Back Bay Mission is still trying to get across its message about the need for housing for government employees, service workers, skilled laborers and others who earn below median average income.
The media campaign, Warm Welcome Gulf Coast, is designed to dispel myths about affordable housing, defined as costing 30 percent of a person’s gross income.
Real estate agents point out that the Coast has a glut of housing, but affordable housing advocates say the prices are out of reach for many workers.
For example, a waitress who earns $10,300 a year can afford only $258 per month for rent. A plumber who earns $39,200 a year and has one child can afford a $121,000 home, or $980 a month in rent.
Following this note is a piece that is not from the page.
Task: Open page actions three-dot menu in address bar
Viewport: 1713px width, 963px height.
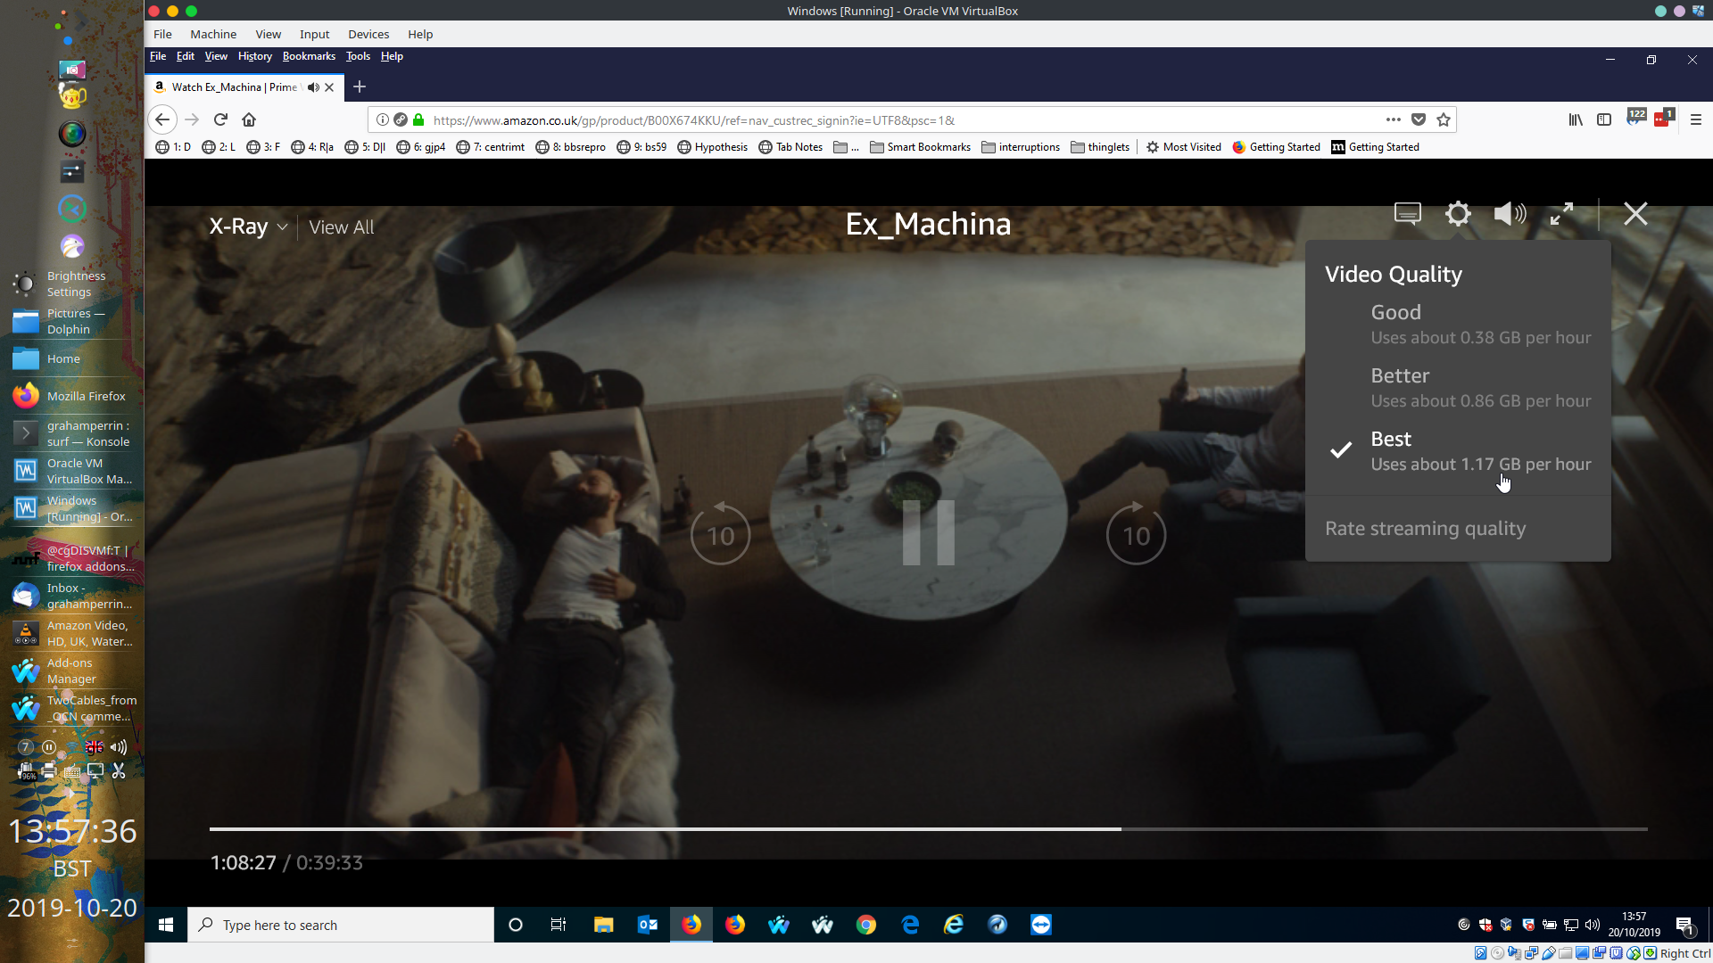Action: point(1393,119)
Local government boards have in some cases rejected projects designed to replace low and moderately priced housing lost to Katrina, affordable housing advocates believe, because of common misconceptions that create a not in my backyard attitude, known as NIMBYism.
Dena Wittman of Back Bay Mission said NIMBYism results in the “segregation of poverty” communities want to avoid. Hope VI on Biloxi’s Back Bay is considered a successful mixed-use development and example of affordable housing that works.
Wittman and Mission Director Shari Prestemon say Coast residents depended on to provide vital community services — including teachers, police officers and firefighters — need affordable housing. They also point out that today’s affordable housing bears no resemblance to public housing complexes of years gone by.
Their campaign also is designed to dispel the idea that affordable housing brings down property values, adds to crime and creates other social problems.
The campaign includes an Internet site, warmwelcomegulfcoast.org, and billboards in Gulfport and Biloxi.